[Work required] Quote the interview word for word, between "JF: Our youngest" and "you were grieving?", inclusive.
[Text segment Boundary: Start]
My name is Jennifer Forbes and I’m 53 mother of 5. I’m a transplanted New Yorker currently living in Virginia with Bill my husband of 31 years, we are empty-nesters. I'm committed to the community in which I live and am an avid volunteer. My two favorite and longest commitments were when the kids were young and I volunteered in their schools and then later working with The Daughters of Charity, an Order of Vincentian Sisters serving the poor in our community from our Parish Church Outreach Office. Now I am currently caring for my elderly mother.
DW: Who were the people that died?
JF: Our youngest daughter Gretchen and our youngest son Eric were the ones who died.
DW: How old were you at the time?
JF: I was 47 when they died.
DW: How old were they?
JF: Gretchen was 30 and Eric was 23. Their deaths were sudden and the result of an accident.
DW: Had you experienced any other deaths in your personal life before they died?
JF: Yes I've experienced many deaths of loved ones starting at the age of 6. This included my grandparents, three aunts, two uncles and my father, various friends and neighbors; not to mention many pets.
DW: Were people supportive of your grief or did they shy away when you were grieving?
[Text segment Boundary: End]
[Data supplied Boundary: Start]
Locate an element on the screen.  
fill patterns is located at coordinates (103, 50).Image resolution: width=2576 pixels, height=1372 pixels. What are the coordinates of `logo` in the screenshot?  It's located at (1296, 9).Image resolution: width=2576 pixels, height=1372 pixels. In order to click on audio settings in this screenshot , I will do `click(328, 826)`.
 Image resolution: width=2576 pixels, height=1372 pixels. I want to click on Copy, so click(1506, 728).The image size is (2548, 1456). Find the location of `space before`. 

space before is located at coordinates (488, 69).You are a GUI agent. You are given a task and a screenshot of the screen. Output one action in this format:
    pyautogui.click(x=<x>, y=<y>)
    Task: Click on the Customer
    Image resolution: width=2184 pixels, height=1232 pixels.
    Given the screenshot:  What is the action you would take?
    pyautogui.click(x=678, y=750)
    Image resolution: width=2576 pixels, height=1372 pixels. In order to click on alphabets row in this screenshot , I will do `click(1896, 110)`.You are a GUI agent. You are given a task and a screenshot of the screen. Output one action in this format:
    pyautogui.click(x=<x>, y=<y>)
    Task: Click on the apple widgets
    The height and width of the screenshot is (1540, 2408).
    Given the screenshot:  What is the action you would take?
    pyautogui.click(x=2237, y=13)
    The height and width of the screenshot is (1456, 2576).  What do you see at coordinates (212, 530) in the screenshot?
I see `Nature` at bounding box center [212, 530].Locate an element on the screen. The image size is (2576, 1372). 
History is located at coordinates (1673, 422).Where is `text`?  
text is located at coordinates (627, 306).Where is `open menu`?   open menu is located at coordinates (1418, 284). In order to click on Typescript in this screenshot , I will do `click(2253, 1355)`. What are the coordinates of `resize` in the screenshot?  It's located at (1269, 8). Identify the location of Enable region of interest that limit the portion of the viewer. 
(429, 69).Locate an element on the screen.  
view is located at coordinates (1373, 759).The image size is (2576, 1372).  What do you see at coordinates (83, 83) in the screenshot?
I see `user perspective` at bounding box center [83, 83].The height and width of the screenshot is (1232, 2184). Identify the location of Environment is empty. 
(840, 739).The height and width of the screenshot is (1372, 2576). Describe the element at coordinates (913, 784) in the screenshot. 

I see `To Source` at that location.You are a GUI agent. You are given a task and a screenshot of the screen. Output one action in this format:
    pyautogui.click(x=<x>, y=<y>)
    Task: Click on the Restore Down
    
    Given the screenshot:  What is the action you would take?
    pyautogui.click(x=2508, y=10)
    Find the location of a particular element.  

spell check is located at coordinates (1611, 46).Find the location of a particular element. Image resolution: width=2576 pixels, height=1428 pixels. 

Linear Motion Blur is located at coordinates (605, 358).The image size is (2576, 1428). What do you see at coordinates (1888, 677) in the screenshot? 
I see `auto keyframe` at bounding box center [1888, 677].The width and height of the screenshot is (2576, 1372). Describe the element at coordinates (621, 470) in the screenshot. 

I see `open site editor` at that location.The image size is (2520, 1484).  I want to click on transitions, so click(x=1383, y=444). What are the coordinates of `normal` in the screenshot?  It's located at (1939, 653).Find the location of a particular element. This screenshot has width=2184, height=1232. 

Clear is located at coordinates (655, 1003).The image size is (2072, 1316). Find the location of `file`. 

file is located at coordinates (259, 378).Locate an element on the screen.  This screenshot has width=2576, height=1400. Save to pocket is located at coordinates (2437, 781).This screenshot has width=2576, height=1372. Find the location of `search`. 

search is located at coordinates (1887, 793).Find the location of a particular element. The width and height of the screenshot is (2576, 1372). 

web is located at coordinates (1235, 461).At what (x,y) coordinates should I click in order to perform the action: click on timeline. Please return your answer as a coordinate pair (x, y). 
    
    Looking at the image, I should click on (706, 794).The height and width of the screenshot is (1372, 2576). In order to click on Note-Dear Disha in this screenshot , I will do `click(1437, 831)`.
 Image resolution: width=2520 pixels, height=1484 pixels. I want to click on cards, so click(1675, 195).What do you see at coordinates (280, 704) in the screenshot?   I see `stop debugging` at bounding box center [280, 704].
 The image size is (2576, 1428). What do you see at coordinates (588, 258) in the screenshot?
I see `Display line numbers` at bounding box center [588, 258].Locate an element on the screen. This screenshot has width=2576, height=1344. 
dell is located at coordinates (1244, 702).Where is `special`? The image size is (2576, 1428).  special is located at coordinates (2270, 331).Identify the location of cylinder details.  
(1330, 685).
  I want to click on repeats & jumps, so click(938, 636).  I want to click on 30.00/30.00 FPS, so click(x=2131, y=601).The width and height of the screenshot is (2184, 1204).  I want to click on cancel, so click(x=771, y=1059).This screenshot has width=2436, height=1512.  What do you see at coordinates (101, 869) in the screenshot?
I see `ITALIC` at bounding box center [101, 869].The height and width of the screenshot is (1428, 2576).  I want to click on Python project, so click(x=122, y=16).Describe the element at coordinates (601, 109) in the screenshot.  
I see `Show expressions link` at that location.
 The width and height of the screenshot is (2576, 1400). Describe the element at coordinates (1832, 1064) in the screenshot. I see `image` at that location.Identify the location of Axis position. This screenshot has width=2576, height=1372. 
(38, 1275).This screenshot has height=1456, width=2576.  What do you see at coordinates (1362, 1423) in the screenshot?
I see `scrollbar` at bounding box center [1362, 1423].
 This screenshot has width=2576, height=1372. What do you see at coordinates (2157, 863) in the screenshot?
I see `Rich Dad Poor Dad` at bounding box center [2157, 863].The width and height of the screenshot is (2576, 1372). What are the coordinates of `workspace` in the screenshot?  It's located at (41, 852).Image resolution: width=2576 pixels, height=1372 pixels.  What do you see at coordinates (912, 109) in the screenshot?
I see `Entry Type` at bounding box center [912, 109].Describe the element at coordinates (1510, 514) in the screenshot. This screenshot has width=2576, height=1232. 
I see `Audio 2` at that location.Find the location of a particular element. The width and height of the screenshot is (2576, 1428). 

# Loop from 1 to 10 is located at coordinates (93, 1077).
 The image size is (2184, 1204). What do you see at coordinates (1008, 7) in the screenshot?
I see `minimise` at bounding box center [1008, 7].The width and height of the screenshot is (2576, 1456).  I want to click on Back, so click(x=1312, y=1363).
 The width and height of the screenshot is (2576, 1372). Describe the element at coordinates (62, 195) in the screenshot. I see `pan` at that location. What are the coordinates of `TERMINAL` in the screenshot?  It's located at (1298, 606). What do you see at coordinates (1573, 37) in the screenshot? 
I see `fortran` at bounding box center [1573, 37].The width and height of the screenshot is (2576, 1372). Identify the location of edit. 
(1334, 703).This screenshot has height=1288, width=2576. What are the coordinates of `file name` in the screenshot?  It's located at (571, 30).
[Data supplied Boundary: End]
[Response to the exercise]
JF: Our youngest daughter Gretchen and our youngest son Eric were the ones who died.
DW: How old were you at the time?
JF: I was 47 when they died.
DW: How old were they?
JF: Gretchen was 30 and Eric was 23. Their deaths were sudden and the result of an accident.
DW: Had you experienced any other deaths in your personal life before they died?
JF: Yes I've experienced many deaths of loved ones starting at the age of 6. This included my grandparents, three aunts, two uncles and my father, various friends and neighbors; not to mention many pets.
DW: Were people supportive of your grief or did they shy away when you were grieving?